TRE ALBE DIVERSE MA UGUALMENTE IMPERDIBILI

Le albe alla Valle dei Templi quest’anno avranno un unico fil rouge, il Risveglio sul Mediterraneo: teatro e musica si fonderanno attraverso la voce di un archeologo, dando vita ad una narrazione unica e coinvolgente che partirà quando ancora la Valle è immersa nell’oscurità e continuerà accogliendo pian piano l’aurora e l’alba, in un percorso che dal Tempio di Giunone si concluderà al Tempio della Concordia, passando per mura megalitiche, memorie della civiltà romana e dei primi cristiani. Uno storytelling di ampio respiro: la musica – si sa – sin dai tempi più antichi è il linguaggio universale che unisce; il teatro trasforma la quotidianità in arte e la narrazione lega tutti in un percorso senza precedenti. Risveglio sul Mediterraneo vedrà protagonisti grandi interpreti e le loro compagnie: la prima Alba sarà il 25 luglio (e in replica il 22 agosto) e vedrà riallestito Al passo coi templi, il famoso spettacolo di Marco Savatteri con la Casa del Musical che tre anni fa lanciò le albe a livello internazionale.
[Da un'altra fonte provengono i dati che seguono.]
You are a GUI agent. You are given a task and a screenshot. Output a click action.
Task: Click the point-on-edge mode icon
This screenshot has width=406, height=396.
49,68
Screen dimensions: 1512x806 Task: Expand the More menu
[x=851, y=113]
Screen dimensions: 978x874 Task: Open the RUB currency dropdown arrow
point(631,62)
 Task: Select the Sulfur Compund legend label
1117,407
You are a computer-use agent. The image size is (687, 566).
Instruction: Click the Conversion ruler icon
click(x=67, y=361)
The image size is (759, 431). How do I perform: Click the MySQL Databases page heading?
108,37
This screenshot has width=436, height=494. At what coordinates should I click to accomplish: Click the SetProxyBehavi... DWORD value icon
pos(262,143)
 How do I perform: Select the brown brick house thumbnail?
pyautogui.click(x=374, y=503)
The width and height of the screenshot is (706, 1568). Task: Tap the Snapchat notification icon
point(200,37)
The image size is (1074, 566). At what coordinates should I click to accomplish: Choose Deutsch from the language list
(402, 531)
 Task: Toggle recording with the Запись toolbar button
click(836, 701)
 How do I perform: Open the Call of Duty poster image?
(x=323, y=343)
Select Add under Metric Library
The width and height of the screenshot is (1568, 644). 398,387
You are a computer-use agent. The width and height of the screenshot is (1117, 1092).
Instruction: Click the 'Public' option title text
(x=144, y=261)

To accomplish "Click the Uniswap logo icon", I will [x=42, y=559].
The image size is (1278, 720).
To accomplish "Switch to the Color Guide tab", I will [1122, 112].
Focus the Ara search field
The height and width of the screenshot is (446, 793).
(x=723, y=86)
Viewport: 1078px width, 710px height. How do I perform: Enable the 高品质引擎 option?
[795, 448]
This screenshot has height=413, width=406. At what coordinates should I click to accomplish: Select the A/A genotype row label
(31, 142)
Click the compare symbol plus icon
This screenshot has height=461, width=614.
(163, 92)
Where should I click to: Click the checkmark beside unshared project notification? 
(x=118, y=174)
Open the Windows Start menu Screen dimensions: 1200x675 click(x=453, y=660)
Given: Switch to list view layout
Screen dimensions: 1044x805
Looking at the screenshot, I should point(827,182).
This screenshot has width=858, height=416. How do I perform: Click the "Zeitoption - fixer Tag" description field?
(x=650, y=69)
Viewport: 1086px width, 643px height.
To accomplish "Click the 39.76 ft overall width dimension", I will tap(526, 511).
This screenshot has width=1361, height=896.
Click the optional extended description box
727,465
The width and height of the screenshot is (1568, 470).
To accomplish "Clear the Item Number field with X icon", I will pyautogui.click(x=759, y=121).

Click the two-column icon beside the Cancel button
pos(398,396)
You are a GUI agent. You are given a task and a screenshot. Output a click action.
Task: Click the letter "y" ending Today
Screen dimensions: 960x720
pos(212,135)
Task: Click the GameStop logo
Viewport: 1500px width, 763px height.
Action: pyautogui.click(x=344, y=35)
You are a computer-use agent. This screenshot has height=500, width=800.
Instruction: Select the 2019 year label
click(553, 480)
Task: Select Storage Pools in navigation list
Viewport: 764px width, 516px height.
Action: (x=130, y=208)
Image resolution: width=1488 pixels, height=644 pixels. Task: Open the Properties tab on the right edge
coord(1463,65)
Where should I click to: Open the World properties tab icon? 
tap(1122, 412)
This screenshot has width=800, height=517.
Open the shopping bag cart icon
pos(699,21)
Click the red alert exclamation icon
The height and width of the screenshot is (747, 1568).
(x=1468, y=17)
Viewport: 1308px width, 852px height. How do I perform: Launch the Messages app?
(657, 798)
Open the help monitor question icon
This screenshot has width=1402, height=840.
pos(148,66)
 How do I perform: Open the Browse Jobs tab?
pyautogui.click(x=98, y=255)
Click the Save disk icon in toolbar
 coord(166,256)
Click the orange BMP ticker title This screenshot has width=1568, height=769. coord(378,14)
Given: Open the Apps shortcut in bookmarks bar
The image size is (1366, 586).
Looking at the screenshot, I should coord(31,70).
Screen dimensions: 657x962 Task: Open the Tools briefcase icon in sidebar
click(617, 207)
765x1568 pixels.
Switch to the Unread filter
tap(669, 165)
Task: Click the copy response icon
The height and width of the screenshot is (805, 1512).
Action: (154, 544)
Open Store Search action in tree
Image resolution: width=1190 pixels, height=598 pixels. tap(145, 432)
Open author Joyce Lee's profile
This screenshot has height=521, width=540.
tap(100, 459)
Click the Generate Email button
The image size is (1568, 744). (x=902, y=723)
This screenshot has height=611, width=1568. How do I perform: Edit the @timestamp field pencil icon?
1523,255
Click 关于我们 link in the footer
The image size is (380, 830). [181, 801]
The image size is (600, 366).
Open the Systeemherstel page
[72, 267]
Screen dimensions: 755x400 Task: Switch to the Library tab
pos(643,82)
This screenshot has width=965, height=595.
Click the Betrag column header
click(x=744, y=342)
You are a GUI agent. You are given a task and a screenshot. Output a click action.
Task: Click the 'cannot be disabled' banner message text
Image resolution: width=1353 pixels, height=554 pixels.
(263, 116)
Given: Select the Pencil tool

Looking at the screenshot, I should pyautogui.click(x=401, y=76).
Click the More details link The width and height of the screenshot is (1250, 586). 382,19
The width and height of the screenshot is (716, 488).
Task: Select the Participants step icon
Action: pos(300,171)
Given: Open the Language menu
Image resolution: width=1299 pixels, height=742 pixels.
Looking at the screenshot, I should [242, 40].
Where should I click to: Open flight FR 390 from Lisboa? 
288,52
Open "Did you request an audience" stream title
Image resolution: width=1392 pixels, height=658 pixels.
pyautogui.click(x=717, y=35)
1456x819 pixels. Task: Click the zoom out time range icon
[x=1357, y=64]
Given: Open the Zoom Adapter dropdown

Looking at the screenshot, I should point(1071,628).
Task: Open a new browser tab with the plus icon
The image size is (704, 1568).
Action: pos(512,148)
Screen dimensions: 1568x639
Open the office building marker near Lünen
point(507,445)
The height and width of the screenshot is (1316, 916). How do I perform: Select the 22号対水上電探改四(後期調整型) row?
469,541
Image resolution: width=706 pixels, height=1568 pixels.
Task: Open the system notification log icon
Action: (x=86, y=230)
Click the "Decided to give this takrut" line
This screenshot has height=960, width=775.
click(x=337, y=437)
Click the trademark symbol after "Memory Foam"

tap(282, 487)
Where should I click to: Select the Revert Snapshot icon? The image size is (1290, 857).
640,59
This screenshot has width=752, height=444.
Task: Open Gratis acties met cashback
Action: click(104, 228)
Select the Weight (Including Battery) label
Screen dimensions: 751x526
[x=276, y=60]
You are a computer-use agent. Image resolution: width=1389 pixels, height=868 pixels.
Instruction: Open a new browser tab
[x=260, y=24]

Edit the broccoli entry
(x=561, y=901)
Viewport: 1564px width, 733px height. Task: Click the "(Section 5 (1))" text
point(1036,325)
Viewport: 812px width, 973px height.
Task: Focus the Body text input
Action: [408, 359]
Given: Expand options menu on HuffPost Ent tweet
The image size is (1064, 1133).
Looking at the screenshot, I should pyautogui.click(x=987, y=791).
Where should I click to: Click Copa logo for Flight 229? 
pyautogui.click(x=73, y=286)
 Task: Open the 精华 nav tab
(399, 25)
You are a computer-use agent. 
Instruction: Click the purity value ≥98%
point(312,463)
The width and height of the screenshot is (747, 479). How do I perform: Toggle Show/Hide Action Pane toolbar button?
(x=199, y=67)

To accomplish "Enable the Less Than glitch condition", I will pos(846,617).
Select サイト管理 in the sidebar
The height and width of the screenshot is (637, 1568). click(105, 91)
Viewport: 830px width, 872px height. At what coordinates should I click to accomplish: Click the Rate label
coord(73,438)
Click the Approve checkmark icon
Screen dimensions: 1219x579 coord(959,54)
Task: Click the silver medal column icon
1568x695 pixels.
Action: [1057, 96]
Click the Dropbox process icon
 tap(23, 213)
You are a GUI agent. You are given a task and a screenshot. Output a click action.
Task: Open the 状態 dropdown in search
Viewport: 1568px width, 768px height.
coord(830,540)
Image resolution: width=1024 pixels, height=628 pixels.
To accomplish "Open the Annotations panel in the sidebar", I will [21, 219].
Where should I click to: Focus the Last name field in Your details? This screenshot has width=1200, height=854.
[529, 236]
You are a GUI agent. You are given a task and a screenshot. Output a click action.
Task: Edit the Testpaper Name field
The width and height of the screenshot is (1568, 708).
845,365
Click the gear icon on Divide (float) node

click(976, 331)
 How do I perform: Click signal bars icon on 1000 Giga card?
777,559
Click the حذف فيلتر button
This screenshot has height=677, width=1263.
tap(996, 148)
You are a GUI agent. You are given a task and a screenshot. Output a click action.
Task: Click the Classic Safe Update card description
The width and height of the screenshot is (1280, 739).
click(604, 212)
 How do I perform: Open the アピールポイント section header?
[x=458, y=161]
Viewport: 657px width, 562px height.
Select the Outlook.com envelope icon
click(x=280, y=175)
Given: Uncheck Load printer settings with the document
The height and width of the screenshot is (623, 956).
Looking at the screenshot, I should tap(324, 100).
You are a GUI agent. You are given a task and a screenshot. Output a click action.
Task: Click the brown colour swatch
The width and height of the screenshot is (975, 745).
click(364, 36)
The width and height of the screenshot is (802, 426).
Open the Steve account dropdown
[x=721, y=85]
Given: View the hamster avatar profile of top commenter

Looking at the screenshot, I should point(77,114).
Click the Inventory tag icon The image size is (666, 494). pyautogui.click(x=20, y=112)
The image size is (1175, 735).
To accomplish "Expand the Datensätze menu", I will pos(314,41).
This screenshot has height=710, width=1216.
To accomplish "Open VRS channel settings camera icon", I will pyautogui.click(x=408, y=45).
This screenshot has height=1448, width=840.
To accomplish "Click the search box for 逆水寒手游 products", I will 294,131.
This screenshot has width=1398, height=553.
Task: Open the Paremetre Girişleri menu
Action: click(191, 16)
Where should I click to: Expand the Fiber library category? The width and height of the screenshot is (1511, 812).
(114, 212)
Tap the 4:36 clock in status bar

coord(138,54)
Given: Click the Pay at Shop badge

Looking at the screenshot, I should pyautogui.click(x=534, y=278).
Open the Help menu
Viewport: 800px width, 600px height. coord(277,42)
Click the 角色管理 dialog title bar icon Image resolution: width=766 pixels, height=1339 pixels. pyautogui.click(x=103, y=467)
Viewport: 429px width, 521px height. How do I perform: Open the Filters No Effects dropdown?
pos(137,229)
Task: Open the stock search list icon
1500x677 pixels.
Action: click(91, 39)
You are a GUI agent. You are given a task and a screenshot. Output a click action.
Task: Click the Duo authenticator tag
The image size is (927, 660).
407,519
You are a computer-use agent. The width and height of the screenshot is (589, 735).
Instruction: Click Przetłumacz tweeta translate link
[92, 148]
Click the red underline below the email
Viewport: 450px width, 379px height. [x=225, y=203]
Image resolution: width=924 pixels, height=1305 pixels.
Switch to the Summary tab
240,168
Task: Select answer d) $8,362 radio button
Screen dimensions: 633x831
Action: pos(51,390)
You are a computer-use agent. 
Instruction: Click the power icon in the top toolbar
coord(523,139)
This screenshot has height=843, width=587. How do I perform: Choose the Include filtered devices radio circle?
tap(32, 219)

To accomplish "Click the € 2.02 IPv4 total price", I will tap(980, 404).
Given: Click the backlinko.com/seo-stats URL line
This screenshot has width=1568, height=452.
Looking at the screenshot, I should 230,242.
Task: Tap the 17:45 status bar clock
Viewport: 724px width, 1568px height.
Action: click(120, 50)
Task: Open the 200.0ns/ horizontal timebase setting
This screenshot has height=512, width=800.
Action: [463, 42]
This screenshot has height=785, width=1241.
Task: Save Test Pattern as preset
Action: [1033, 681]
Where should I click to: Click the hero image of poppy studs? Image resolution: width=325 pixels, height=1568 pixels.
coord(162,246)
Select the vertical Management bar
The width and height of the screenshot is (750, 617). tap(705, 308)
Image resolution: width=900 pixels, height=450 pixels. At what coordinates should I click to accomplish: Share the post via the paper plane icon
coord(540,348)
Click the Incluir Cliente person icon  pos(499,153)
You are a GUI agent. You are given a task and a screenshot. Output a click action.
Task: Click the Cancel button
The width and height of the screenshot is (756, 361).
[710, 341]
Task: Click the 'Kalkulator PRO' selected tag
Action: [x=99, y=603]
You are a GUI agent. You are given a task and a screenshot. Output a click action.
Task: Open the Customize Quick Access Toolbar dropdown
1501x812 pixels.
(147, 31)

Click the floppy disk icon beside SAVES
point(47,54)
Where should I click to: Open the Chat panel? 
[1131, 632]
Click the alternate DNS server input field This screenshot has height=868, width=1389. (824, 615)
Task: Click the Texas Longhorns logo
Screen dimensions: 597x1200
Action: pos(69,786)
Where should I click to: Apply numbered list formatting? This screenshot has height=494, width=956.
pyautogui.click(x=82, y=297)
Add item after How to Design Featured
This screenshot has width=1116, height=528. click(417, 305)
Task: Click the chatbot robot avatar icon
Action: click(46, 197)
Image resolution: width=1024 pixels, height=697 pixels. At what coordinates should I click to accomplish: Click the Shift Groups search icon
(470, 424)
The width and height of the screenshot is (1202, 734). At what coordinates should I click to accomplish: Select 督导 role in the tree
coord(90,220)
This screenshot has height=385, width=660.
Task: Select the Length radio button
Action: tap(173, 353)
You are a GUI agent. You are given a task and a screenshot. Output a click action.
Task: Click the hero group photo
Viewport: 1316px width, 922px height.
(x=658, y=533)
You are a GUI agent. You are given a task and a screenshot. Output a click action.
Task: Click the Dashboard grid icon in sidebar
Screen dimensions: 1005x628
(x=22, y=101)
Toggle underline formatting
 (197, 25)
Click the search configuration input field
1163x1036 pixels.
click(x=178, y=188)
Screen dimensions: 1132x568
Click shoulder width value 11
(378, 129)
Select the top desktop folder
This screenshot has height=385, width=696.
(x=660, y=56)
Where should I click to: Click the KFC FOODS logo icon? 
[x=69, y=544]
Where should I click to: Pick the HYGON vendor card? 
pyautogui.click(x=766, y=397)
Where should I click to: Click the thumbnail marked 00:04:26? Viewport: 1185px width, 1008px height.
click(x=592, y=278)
I quadri si srotoleranno lungo il percorso, permettendo di scoprire nella luce rosata, il sito archeologico nella sua complessa diversità, gli arcosoli, i reperti, gli altari, le mura megalitiche: giungerà Cassandra, con i suoi vaticini luttuosi e inascoltati; Hera materna, le ninfe leggere giocheranno con i satiri, Perseo pronto a tagliare la testa di Medusa, la disfida tra le dee per la palma di più bella, la magarìa di Circe, il duello all’ultimo sangue tra Ettore e Achille… e tanto altro, un viaggio affascinante e scenografico nell’iconografia classica, di facile ed immediata comprensione anche per chi non conosce i miti. Per comprendere che dei e dee possono essere bizzosi e insicuri quanto gli umani che però si sono dimenticati di loro …

Il 31 luglio – e in replica l’1, il 7 e l’8, il 21 e il 28 agosto –  toccherà all’Iliade interpretata da Sebastiano Lo Monaco, sotto il tempio della Concordia. Tutta l’epopea omerica condensata in poco più di un’ora, senza perdere alcun quadro, alcuna scena, alcun personaggio, ma offrendo una visione di insieme attenta ai caratteri, l’antico che dialoga con il presente. L’originalità dello spettacolo sta nella complessità drammaturgica e nel ruolo dell’attore. Il montaggio testuale della grecista Monica Centanni, ricapitola la storia della spedizione achea contro la rocca di Priamo dall’inizio alla fine: gli amori di Elena e Paride, l’inganno del cavallo, la conquista e l’incendio della città, la spartizione delle donne dei vinti, le principesse troiane schiave dai vincitori. Storie di eroi – Achille, Ettore, Ulisse – che nell’impresa mettono alla prova il limite umano. Storie di dei – Atena, Poseidone, Ares, Afrodite – che si schierano in battaglia…

Il 16, 25 e 29 agosto toccherà a … E non temere il domani di Gaetano Aronica con gli attori della Fondazione Teatro Luigi Pirandello. Aronica si immergerà nell’età classica partendo da un teorema preciso, tutto da dimostrare: i veleni sono dappertutto, l’uomo ne ha distribuiti in quantità in tutto il pianeta, ma se usati in modo eccessivo o irrazionale possono distruggere l’umanità intera. Gli antichi attribuivano questo potere mortale ad un disequilibrio degli elementi della Natura, le streghe però non credono che questo potere dei veleni sia indipendente dalla natura dell’uomo… Sette stazioni, sette vizi capitali, tra teatro, musica, coreografie e performance: come un girone dell’inferno dantesco.